Using or Losing Fruit Cores and Seeds in Green Smoothies - dummies

Using or Losing Fruit Cores and Seeds in Green Smoothies

By Jennifer Thompson

Whether to add the core of fruits and/or the seeds of a fruit to a green smoothie is a simple matter of taste. The stems of fruits like grapes or apples don’t contain any real nutritional value, so you can discard them.

Seeds can have nutritional benefits but tend to have a bitter flavor; if you aren’t into bitter smoothies, you’re better off leaving out all the seeds and going with a smoothie that tastes good because a good tasting smoothie is one you’ll drink every day.

Honeydew melon and cantaloupe seeds are high in protein and are full of powerful antioxidants along with vitamin E, magnesium, phosphorous, and potassium. Definitely add these seeds to your green smoothie! Watermelon seeds contain zinc, iron, and protein, so including them in your smoothie is a good idea as well.

Citrus seeds such as lemon, lime, and orange are edible, but they tend to be bitter. If you don’t mind or don’t notice the bitter taste, then adding them to your smoothie is fine. Strawberry seeds and blackberry seeds are okay too. Blackberry seeds in particular are rich in protein, carotenoids, and omega-3 fatty acids.

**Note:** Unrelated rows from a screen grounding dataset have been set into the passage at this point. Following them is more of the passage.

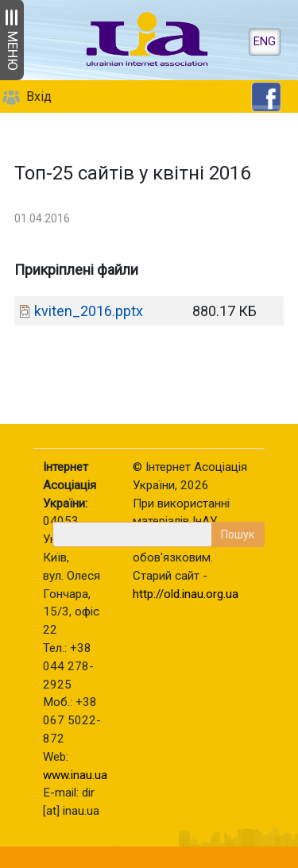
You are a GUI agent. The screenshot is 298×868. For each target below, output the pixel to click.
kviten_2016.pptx (88, 311)
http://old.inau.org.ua (185, 594)
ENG (265, 41)
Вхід (39, 96)
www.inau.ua (75, 775)
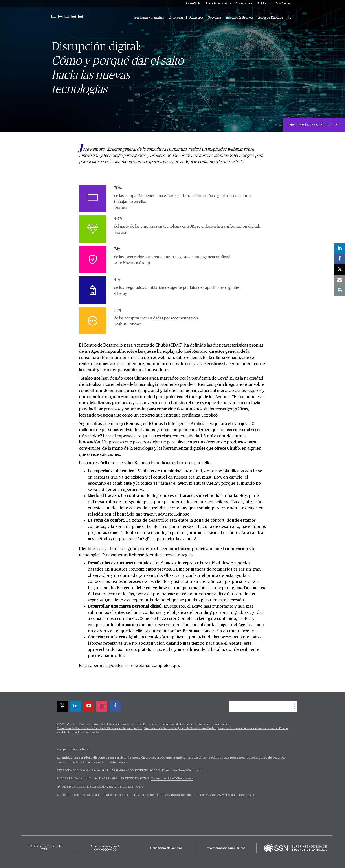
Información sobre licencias (124, 724)
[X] (62, 706)
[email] (340, 280)
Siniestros (196, 17)
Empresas (176, 17)
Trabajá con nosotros (218, 4)
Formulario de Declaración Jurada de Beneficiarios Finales (180, 728)
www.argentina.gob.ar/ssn (235, 795)
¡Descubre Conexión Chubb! (310, 125)
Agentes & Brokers (240, 17)
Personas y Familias (149, 17)
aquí (151, 364)
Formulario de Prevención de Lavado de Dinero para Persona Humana (186, 724)
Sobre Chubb (193, 4)
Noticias (262, 4)
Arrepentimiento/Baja (72, 749)
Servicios (215, 17)
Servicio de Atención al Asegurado (78, 733)
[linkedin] (75, 706)
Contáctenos (283, 4)
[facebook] (115, 706)
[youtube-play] (89, 706)
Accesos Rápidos (271, 17)
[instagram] (102, 706)
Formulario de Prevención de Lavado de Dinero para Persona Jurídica (100, 728)
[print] (340, 290)
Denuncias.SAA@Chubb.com (183, 770)
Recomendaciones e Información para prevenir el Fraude (253, 728)
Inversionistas (244, 4)
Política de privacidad (92, 724)
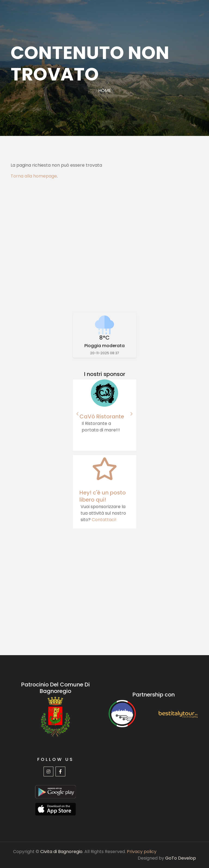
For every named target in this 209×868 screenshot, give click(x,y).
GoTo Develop (180, 858)
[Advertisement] (104, 246)
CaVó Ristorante (102, 416)
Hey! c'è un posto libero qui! (102, 496)
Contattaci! (104, 520)
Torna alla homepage (34, 176)
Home (104, 90)
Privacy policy (142, 851)
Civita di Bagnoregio (61, 851)
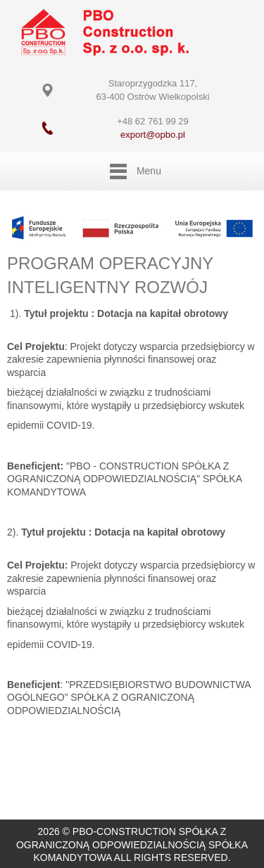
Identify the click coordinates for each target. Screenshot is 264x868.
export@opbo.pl (153, 134)
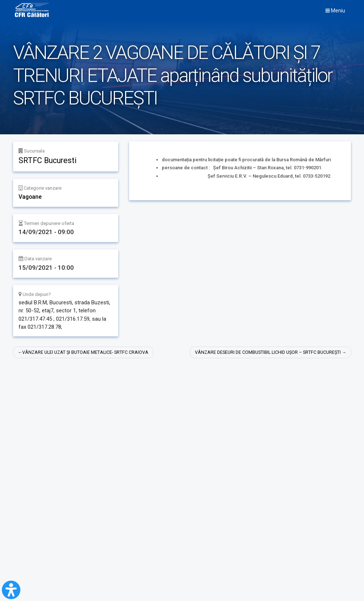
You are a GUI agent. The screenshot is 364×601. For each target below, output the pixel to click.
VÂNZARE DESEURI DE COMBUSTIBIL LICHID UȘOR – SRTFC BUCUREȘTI (264, 352)
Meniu (335, 11)
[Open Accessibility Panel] (11, 590)
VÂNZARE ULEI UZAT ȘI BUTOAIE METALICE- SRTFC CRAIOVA (87, 352)
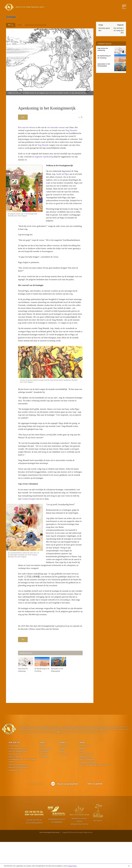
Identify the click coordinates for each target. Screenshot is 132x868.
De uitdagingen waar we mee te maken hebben (22, 786)
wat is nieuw (64, 772)
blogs (61, 777)
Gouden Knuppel (45, 520)
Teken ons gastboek (95, 810)
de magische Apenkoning (52, 160)
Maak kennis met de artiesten (19, 793)
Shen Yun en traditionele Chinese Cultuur (94, 791)
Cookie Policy (72, 866)
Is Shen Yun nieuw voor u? (18, 774)
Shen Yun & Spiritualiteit (17, 790)
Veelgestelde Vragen (16, 796)
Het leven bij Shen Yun (17, 780)
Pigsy (68, 178)
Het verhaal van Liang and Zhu (118, 30)
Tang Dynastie (75, 130)
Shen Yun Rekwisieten (87, 785)
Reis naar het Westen (27, 127)
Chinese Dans (84, 772)
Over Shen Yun (14, 768)
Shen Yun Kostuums (86, 780)
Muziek (82, 774)
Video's (43, 768)
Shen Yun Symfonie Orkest (18, 777)
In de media (44, 783)
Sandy (60, 178)
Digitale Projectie (85, 783)
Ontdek (19, 25)
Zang (81, 777)
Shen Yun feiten (14, 783)
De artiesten (44, 777)
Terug (10, 25)
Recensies (44, 780)
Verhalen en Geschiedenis (88, 788)
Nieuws (43, 772)
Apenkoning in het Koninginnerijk (35, 25)
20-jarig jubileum (14, 772)
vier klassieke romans (58, 127)
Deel (23, 117)
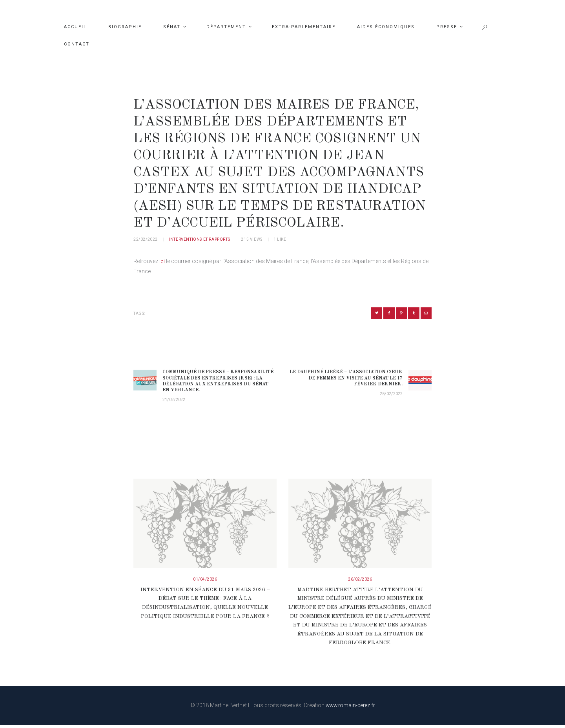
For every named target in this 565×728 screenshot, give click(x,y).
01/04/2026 (205, 583)
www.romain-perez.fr (350, 708)
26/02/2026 (360, 583)
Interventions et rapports (199, 239)
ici (162, 261)
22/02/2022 (146, 239)
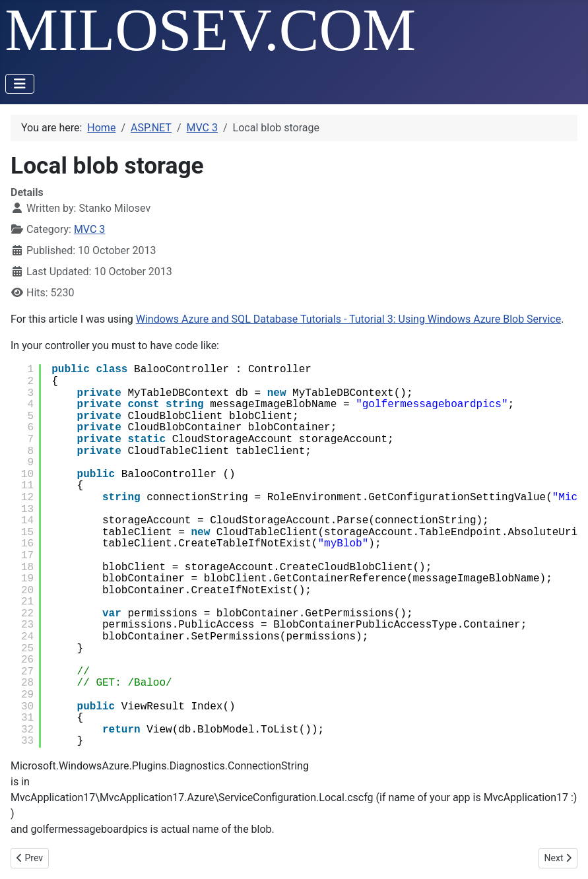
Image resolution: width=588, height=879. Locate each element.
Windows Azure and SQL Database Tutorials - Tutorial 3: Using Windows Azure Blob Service (348, 319)
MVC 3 (89, 229)
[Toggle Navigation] (20, 84)
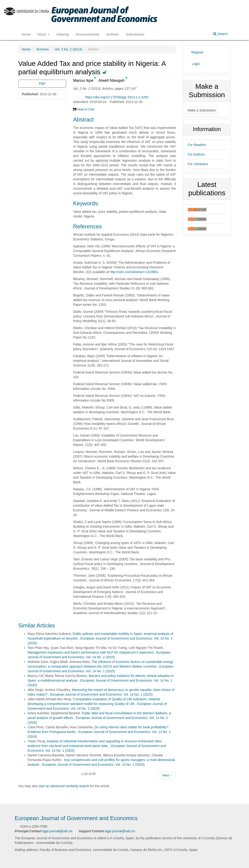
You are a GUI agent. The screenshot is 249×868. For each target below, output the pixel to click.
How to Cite (84, 109)
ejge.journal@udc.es (57, 831)
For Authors (196, 154)
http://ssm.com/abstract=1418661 (134, 272)
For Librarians (198, 164)
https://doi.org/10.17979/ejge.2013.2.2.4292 (117, 97)
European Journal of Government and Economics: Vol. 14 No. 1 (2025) (101, 694)
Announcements (88, 34)
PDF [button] (42, 84)
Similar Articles (36, 625)
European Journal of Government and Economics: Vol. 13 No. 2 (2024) (93, 764)
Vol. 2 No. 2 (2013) (68, 49)
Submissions (135, 34)
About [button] (43, 34)
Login (196, 64)
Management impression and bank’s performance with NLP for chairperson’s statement (91, 652)
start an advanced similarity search (64, 786)
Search (220, 34)
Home (26, 34)
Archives (113, 34)
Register (197, 52)
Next (167, 775)
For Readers (197, 145)
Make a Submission (202, 110)
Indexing (62, 34)
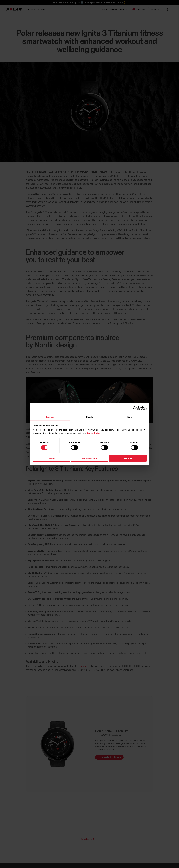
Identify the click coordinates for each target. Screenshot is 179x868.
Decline (51, 458)
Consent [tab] (50, 417)
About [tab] (129, 417)
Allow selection (89, 458)
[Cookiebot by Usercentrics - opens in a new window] (135, 408)
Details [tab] (90, 417)
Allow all (128, 458)
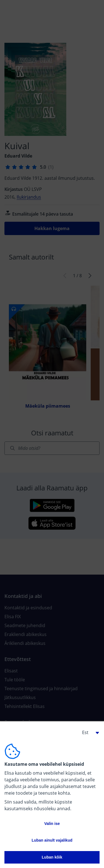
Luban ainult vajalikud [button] (52, 840)
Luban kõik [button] (52, 857)
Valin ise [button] (52, 824)
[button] (89, 732)
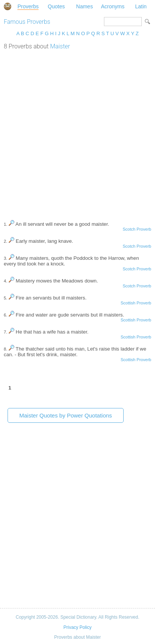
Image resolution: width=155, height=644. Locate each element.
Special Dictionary (8, 6)
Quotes (56, 6)
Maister (60, 46)
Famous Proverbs (27, 22)
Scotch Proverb (137, 229)
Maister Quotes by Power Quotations (65, 415)
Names (84, 6)
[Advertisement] (78, 131)
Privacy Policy (78, 627)
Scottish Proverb (136, 303)
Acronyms (113, 6)
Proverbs (28, 6)
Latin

Apple seeds contain amygdalin, a substance that produces cyanide through the process of digestion. This same substance also occurs naturally in apricot, cherry, peach, pear, and plum pits and seeds. Blending up one or two apples plus a pear, seeds and all, isn’t going to do any damage, but you’re still probably better off cutting away the core and throwing out the pits, adding only the fruit to your smoothie.

The avocado seed contains high amounts of potassium and powerful antioxidants; you can blend them, but only if you have a high-power blender such as a Vitamix. Large seeds or pits like avocado are just too big for the small motor in a standard household blender. Avoid mango pits altogether because they haven’t been found to be edible in a raw form.